### EXERCISE
No pictures belong in the copy. Set down exactly the lines from the one that contains "1232x957 pixels. Task: Collapse" through the end of the data.

Stored data:
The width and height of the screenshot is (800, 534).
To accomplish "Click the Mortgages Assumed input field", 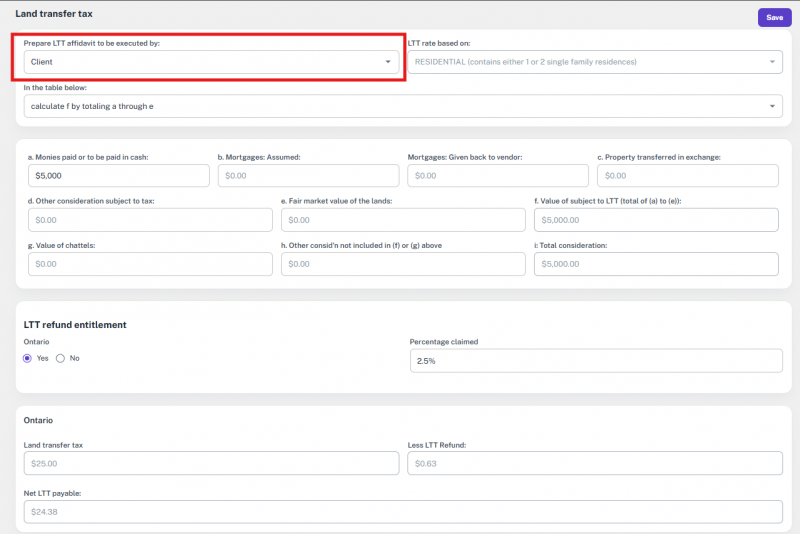I will point(307,175).
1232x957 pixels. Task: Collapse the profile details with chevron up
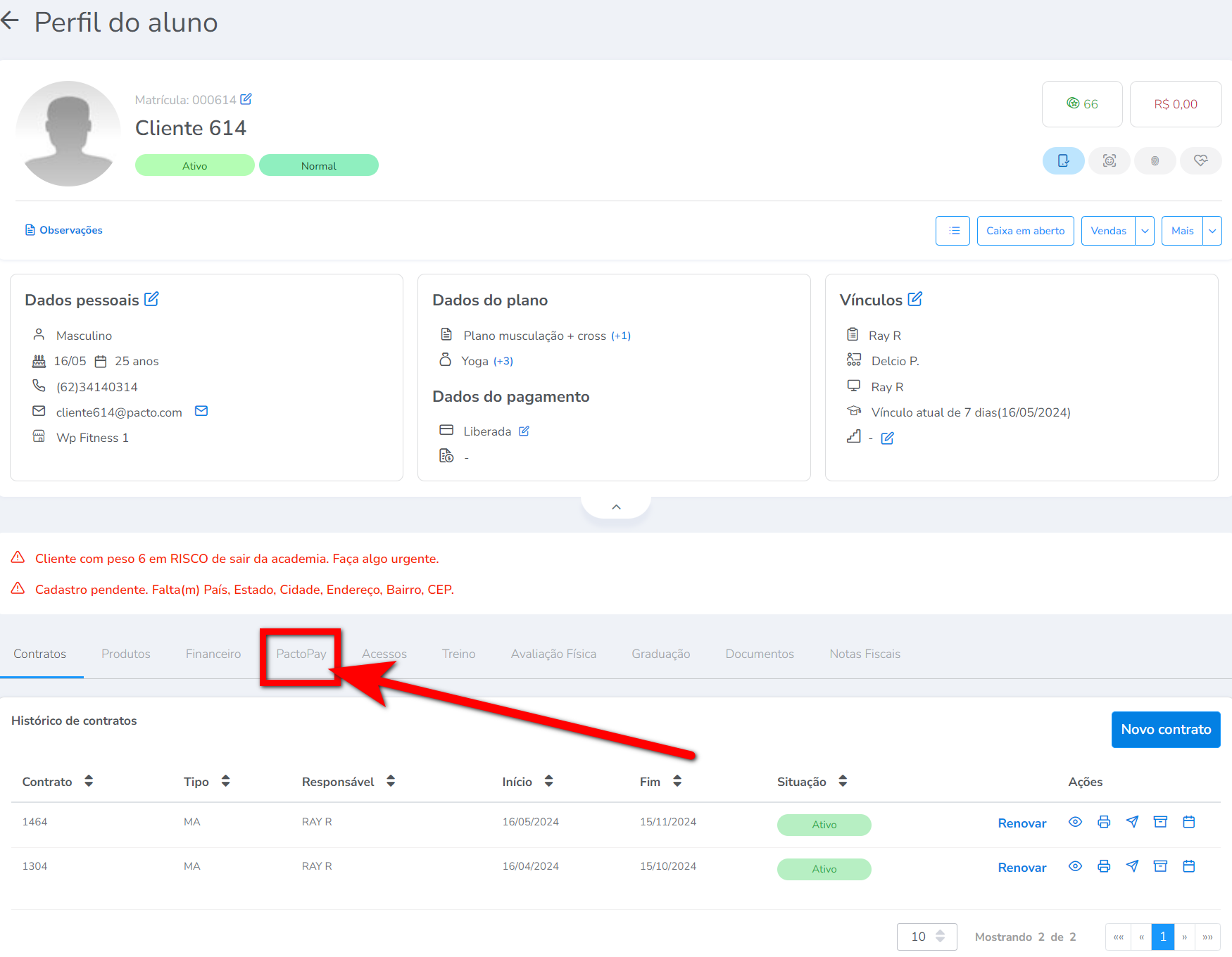(x=616, y=507)
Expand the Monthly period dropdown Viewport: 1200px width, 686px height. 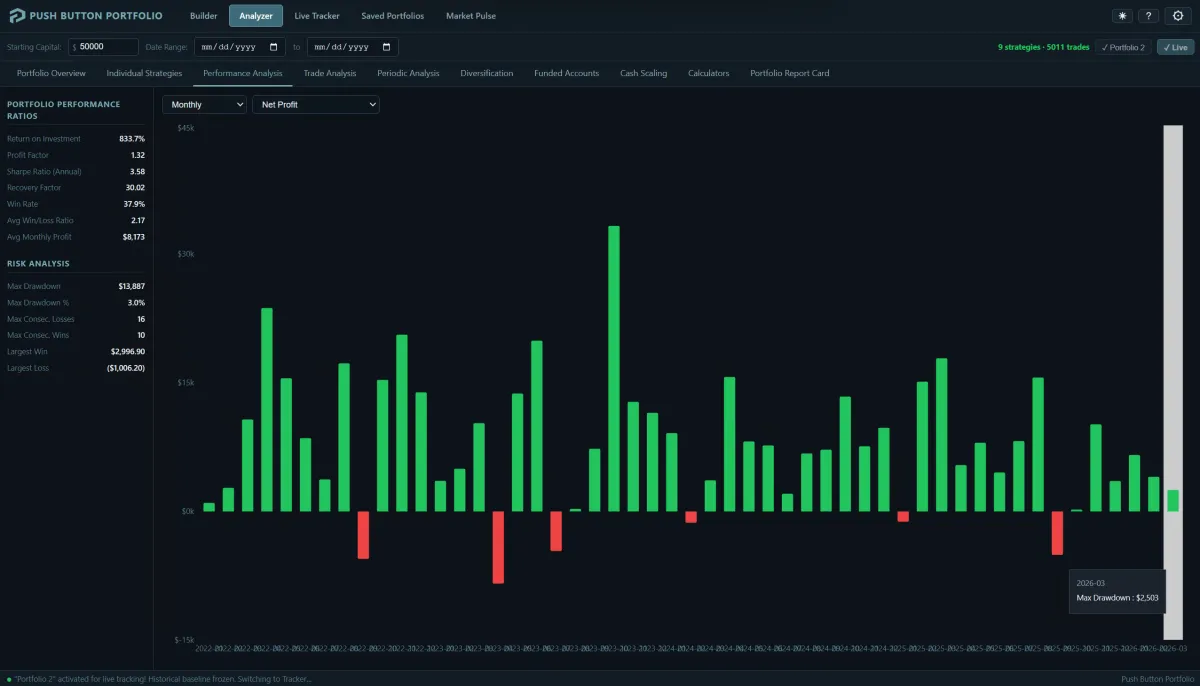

### SOLUTION FOR THIS PROBLEM
1232x957 pixels. Task: Collapse the profile details with chevron up
(x=616, y=507)
Expand the Monthly period dropdown Viewport: 1200px width, 686px height. 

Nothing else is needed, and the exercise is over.